On “Three Days” Willie yodels like Hank and Jimmie. Time→Memory/Mind→Tears, and the cycle of life starts over again like Groundhog Day. I’ll stop complaining about the back-up vocals, but how can I take these Buddhist sentiments seriously with this choir of angels in the background?
“One Step Beyond” is new to me. “I’m just one step before losing you, and I’m just one step ahead of the blues.” “It will hurt me so much to see you go…And though I still love you as before, I’m just one step beyond caring any more.” “Your surprised that I can feel this way.” Willie seems to singing from the point of view of the faithful, stand-by-your-man wife who has had enough and won’t stand for it any more.

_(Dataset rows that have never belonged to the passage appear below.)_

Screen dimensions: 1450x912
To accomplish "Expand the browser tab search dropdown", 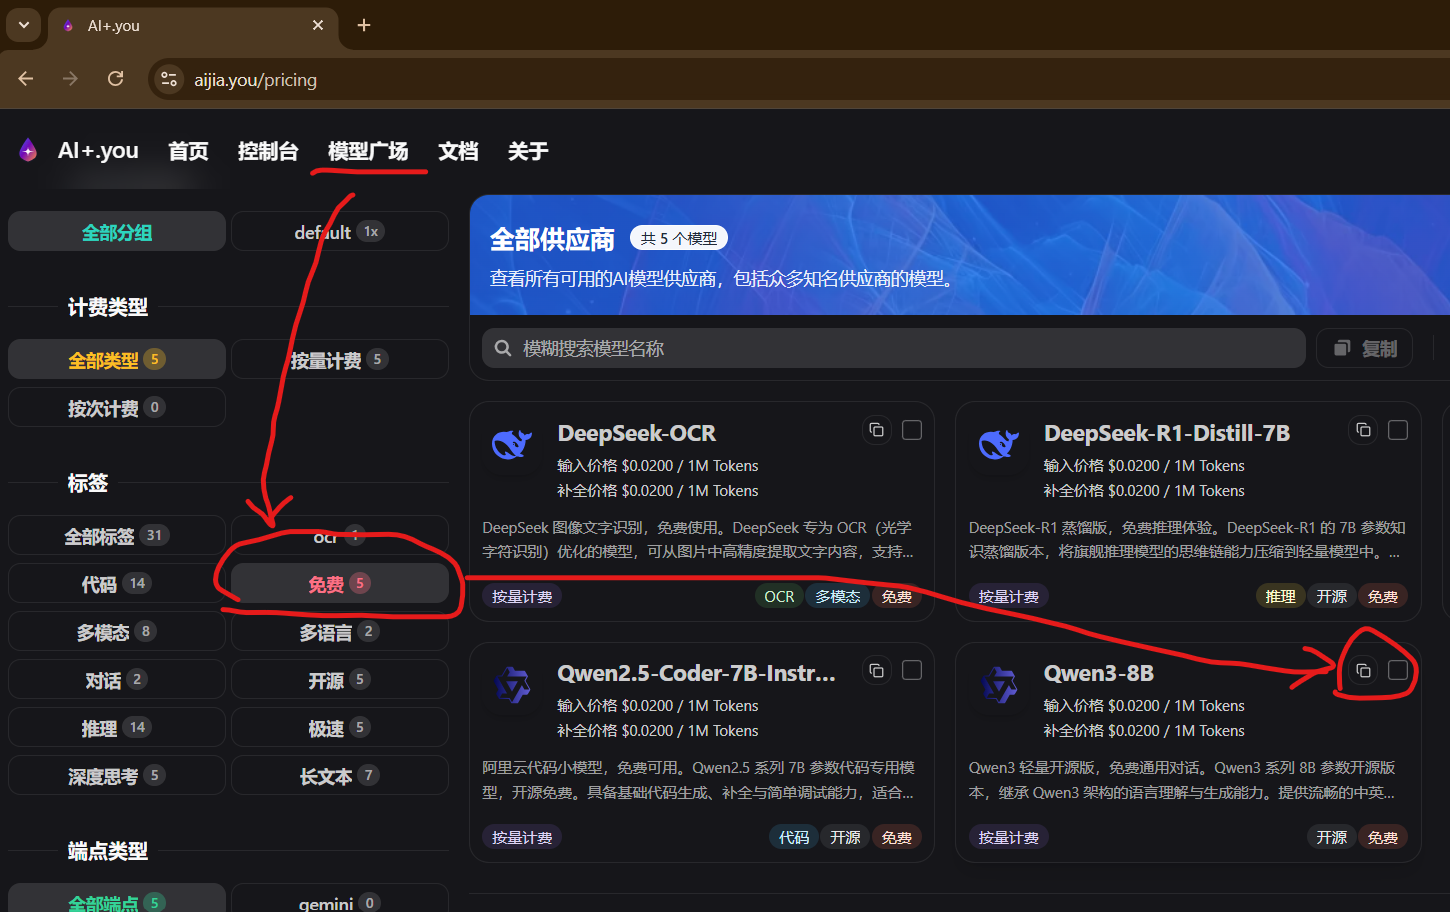I will pos(23,25).
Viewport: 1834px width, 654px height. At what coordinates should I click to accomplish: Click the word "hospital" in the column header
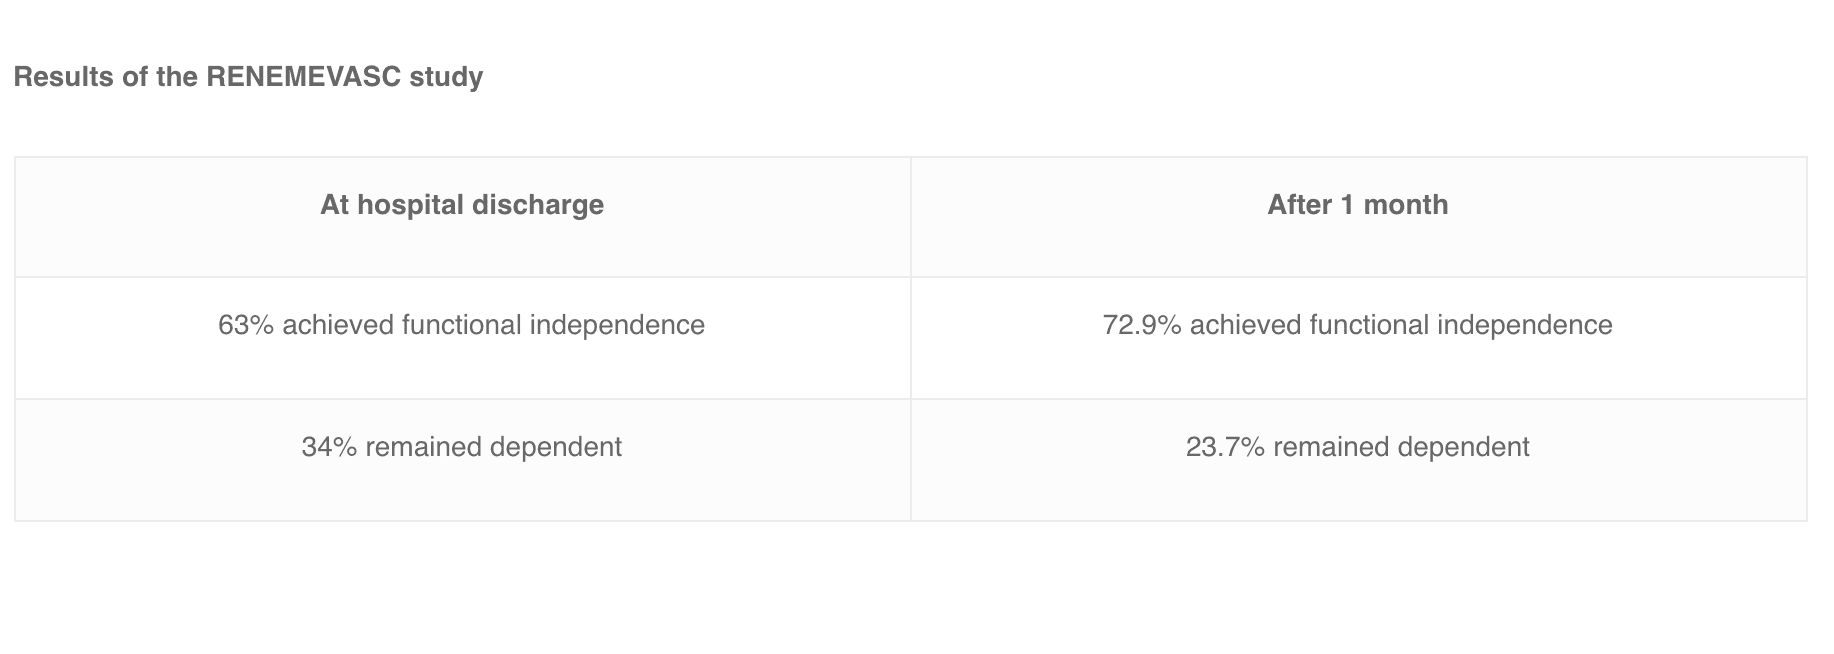[x=410, y=205]
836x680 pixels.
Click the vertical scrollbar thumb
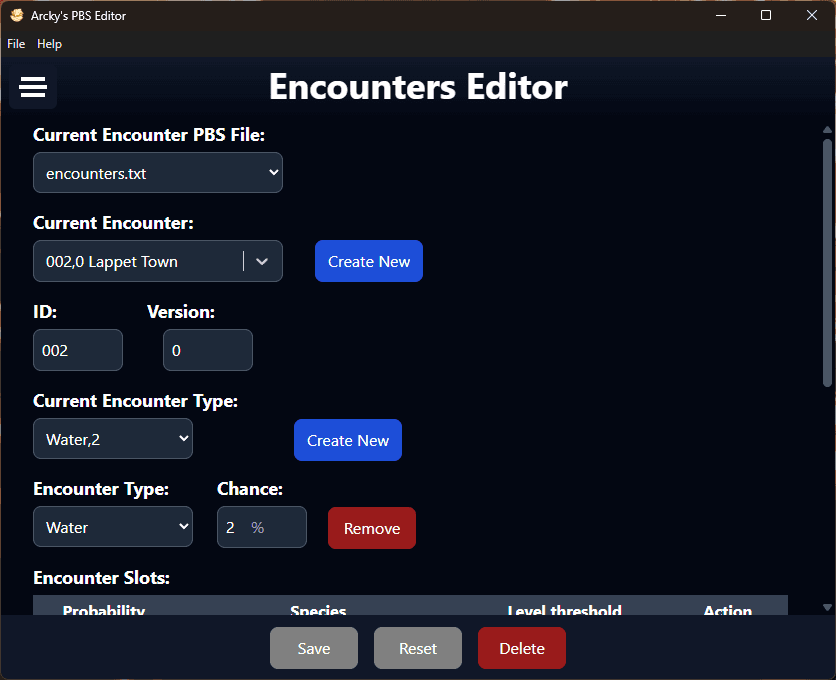tap(827, 262)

Willie’s a ventriloquist for loneliness; he can throw his voice into the mouth of either party, as he does later on Phases and Stages (one side is from the husband’s point of view; the other is from the wife’s). He claims he’s outrun the blues, but we don’t believe him. He isn’t safe in the past or the future. Neither gives true respite from the present, as much as we want them to. Gatsby and Marcel learn this the hard way.
Willie’s vocals are as good as they get on “Undo the Right.” If we could just remove the drums and back-up vocals. I don’t care, though, I’m giving this 5 stars for his vocals and the guitar work.

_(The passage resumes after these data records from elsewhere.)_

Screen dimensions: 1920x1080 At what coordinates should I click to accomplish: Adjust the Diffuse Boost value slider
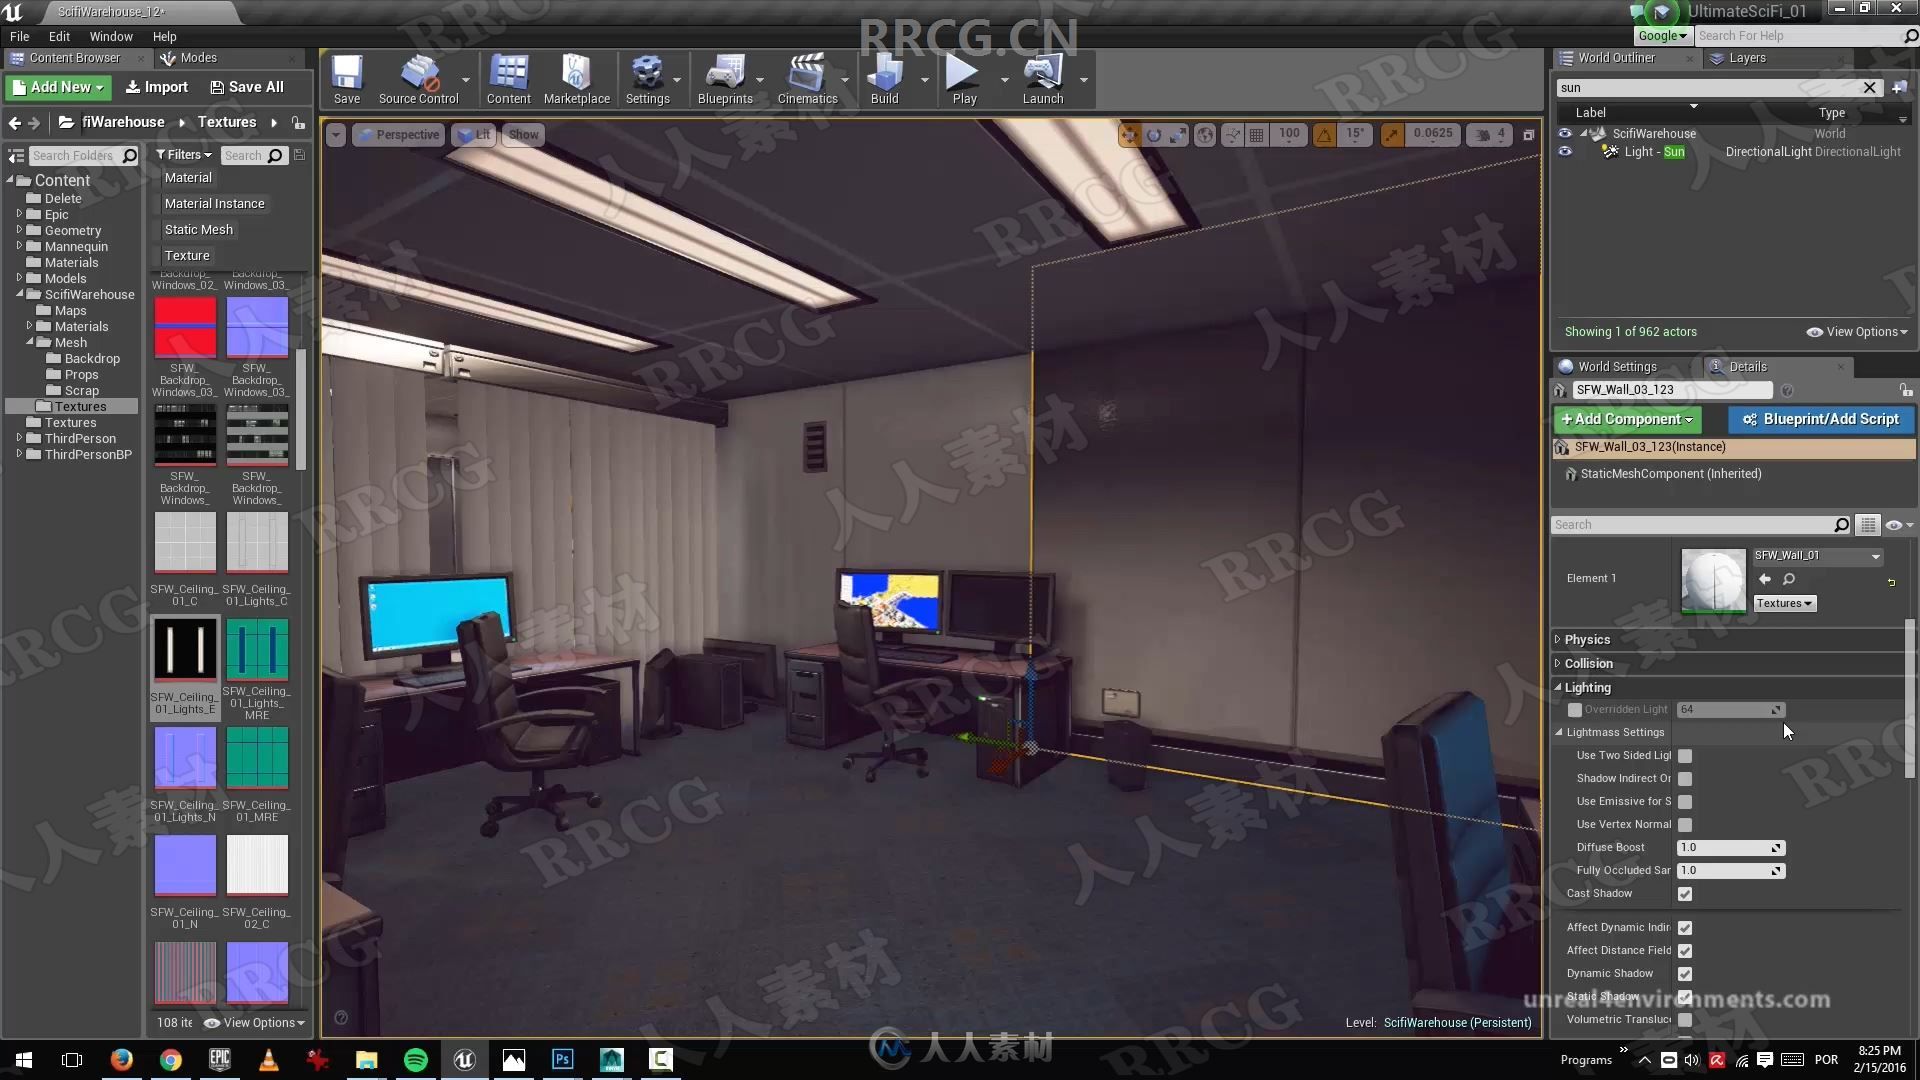(x=1727, y=847)
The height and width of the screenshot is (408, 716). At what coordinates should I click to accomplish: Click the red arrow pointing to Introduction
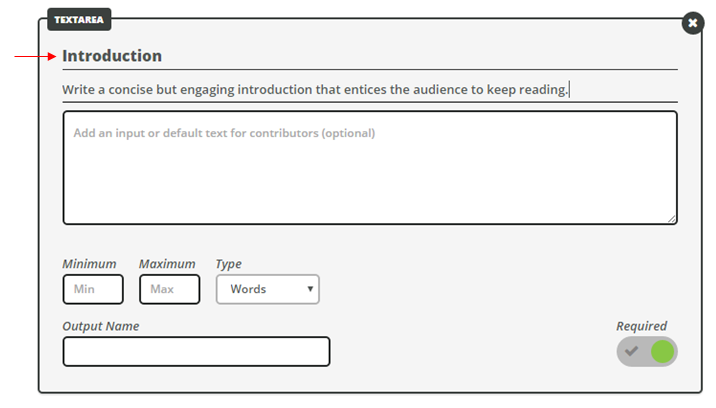pos(35,56)
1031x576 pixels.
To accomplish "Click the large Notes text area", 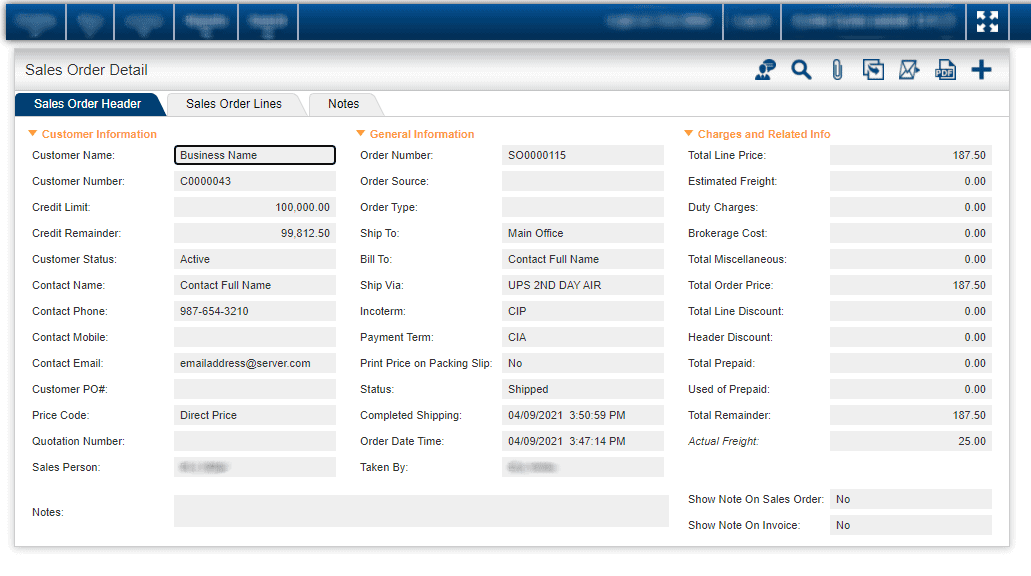I will pos(421,511).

It just struck me that one of the reasons I like Willie’s music so much is that the vocals and the lyrics are always primary and clear. He articulates and enunciates so carefully and deliberately. Each note, each syllable gets its due (and then some). It reminds me of the Council of Trent and how the Catholic Church worried that the words of scripture were being lost in the homophony, the harmony, and the instrumental ornamentation. Willie never lets that happen. He treats his lyrics like scripture. The words always matter. I like that. So much of rock and pop is throwaway lyrics. No one knows what they’re saying and no one cares. It doesn’t really matter. It’s a mood and something to dance to. The lyrics are often laughable if read on their own. Willie’s stand up to further scrutiny, I believe.
“Darkness on the Face of the Earth” may be the most egregious example of devastatingly sad lyrics accompanied by a two-stepping choir of angels. Willie’s vocals save the day, but the cognitive dissonance in my head remains. How are we to make emotional sense of this?
“Where My House Lives” is another one of Willie’s personified house songs. It goes with “Home Motel, “Lonely Little Mansion,” and “On the Road.” It begs the question, though, how can a house live alone? Home, by definition, is the opposite of alone. Yet Willie’s house “holds too many memories since she’s gone.” But how can a house hold any memories until someone leaves? Memories can’t exist when you have the real thing. And yet Willie seems to struggle with which he values more: the memories or the people themselves.
“How long is forever…this time” may be the most brilliant blending of sound and sense I have yet to encounter in Willie’s music. It ranks up there with the best of Alexander Pope’s poetic pyro-technics. He pauses so long between “forever” and “this time” that the listener has to ask themselves, “How long can he possibly pause in a 2:28 song?” The answer is, an almost unbearably long time. Willie fits forever into 2:28. That’s hard to do. I think I’ll stop half-way through and finish tomorrow.